I still wonder why Barbara kept a child molester around the longest. Was he extra charming with her, extra patient and tender and fun for her, so he could have ongoing access to me?
Barbara was always drawn to vulture-like men who came on strong and overpowering and insatiable. Men who watched me enter and exit the bathroom. Men who found reasons to sit next to me on the sofa. Men who said, “Are you sure you’re only thirteen?” and “Pretty girls are supposed to smile,” and “I’ll teach you how to mow the lawn/drive a car/mix a drink/iron a shirt/tie a tie,” and “Your future husband will thank me,” and “It’s just a joke, right, Barbara? Tell her it’s just a joke.” And Barbara laughed along, always advising me to “Enjoy it while you can. There will come a day when you’ll be insulted when men don’t pay attention to you.”
I loathe men’s jokes. That’s not a phobia, more of an everyday annoyance. But pogonophobia is the fear of beards. Christougenniatiko dentrophobia is the fear of Christmas trees. I found these phobias in a medical textbook that I bought at the Toronto Library annual book sale. Whenever I think I might actually hurt myself, I spell out these words, like a chant, like right now. P-O-G-O-N-O …

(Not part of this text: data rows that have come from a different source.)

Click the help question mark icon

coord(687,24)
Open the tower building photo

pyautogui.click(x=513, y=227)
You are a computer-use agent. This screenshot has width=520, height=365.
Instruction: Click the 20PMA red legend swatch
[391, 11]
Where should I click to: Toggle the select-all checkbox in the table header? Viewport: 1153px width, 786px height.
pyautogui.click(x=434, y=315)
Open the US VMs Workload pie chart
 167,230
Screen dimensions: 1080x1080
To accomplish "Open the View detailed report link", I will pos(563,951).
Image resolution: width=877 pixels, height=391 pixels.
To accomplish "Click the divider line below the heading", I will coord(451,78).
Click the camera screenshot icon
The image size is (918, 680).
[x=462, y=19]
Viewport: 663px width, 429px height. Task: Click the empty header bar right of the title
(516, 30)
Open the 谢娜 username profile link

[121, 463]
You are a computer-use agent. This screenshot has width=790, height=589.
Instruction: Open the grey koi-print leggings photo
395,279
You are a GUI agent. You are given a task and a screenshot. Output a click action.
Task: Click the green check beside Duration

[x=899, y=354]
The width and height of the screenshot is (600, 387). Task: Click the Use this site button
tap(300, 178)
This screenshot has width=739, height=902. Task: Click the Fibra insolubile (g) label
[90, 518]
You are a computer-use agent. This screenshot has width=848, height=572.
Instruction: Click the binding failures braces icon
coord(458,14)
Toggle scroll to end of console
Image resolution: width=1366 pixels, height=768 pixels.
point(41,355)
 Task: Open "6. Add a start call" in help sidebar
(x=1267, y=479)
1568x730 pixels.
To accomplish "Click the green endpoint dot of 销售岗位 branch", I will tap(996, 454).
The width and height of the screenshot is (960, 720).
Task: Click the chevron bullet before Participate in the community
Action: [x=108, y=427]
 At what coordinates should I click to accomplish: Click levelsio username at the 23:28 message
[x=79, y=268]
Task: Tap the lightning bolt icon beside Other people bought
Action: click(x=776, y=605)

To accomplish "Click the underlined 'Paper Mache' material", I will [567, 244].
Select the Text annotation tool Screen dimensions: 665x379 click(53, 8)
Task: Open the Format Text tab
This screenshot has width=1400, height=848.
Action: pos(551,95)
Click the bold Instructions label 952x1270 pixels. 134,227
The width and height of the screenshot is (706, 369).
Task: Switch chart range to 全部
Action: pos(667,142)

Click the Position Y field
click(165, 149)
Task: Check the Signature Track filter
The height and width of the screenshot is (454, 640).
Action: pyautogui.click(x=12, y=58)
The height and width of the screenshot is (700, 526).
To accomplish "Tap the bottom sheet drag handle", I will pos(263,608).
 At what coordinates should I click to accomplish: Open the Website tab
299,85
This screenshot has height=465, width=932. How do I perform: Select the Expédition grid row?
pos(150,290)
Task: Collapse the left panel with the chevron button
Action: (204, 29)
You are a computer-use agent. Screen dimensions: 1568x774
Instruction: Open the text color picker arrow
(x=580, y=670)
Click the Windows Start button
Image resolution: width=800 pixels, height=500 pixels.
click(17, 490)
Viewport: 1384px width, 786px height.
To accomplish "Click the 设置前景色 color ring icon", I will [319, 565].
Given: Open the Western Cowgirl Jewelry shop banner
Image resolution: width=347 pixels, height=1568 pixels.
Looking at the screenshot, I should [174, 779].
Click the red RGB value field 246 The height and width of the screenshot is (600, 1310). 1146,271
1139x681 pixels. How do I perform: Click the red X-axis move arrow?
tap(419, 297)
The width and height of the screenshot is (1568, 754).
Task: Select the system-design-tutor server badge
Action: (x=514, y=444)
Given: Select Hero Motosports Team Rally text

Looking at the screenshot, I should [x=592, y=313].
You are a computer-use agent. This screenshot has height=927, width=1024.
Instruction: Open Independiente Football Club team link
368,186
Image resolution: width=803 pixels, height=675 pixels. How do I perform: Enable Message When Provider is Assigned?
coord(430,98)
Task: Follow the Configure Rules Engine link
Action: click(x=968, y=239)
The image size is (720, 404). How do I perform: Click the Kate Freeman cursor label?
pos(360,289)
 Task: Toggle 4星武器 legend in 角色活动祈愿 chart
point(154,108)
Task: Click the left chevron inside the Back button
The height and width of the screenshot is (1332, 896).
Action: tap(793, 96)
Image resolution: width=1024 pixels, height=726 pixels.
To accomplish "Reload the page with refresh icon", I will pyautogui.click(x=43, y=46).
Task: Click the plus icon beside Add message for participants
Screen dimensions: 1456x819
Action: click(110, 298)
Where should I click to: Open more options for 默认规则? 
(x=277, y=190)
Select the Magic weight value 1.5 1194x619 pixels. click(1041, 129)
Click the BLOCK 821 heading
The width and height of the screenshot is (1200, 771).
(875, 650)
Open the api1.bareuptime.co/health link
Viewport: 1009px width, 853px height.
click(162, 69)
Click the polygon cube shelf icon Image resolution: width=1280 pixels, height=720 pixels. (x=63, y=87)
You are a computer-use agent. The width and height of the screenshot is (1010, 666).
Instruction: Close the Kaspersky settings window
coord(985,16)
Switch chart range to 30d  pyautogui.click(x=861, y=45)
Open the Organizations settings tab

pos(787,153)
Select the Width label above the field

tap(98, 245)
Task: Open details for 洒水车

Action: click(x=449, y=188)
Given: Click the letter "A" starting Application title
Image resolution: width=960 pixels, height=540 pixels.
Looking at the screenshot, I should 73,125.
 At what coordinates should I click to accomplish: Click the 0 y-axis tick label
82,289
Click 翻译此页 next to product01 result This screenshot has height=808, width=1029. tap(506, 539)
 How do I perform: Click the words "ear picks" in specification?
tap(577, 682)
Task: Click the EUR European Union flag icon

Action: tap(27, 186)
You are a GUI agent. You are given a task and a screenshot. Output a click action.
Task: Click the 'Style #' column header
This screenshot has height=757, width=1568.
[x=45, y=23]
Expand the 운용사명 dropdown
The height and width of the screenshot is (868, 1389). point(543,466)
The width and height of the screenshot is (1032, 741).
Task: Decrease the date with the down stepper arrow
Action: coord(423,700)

I hate myself for feeling like this, again. I hate being back in my old room. I might hate my own mother. “Losers live in the past. Losers live in the past. Losers live in the past.” I don’t know who I’m quoting, but this motivational-speak too has become a chant.
Except, when I look around, the present is a torn-up amusement park. Every sharp edge and gouged hole shows me a once sure-bet place of joy that is no longer available. All that remains are hundreds of chances to trip and bash my head around this sorry wreckage.
And there is something else. Something that tugs my stomach and weights my head, not unlike how suicidal urges pull and push. But this is a new feeling. Something is watching me.
Or am I making that up? Do I want someone to see me that fucking badly?